Reading passage —
============

Background: Cortical demyelination has been linked to disease progression in multiple sclerosis. Thus, identifying the factors contributing to cortical remyelination is an important goal.

Hypothesis: We hypothesize neuronal activity and microglia-derived signals act as checkpoint in promoting remyelination by perineuronal satellite oligodendrocytes.

Strategy: We will pursue an integrative cross-species approach using transcriptome analysis, fate-mapping, in vivo imaging and chemogenetics to determine the relevance of satellite oligodendrocytes for grey matter remyelination in mice and humans.

============

Input data —
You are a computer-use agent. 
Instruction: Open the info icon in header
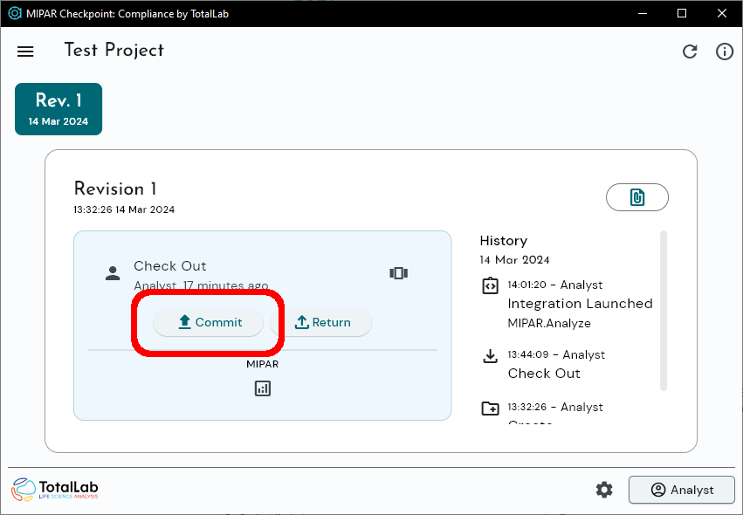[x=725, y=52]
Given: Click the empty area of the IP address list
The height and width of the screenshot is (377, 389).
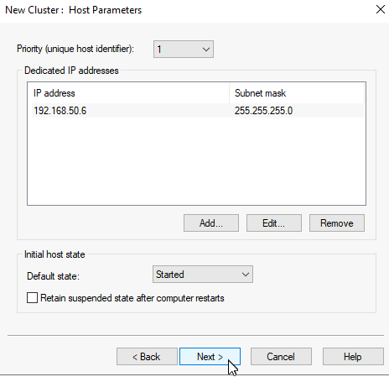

============

Problem details —
Transcribe the part of the cortical remyelination text between "Background: Cortical demyelination has" and "perineuronal satellite oligodendrocytes.", inclusive.

Result of this exercise —
Background: Cortical demyelination has been linked to disease progression in multiple sclerosis. Thus, identifying the factors contributing to cortical remyelination is an important goal.

Hypothesis: We hypothesize neuronal activity and microglia-derived signals act as checkpoint in promoting remyelination by perineuronal satellite oligodendrocytes.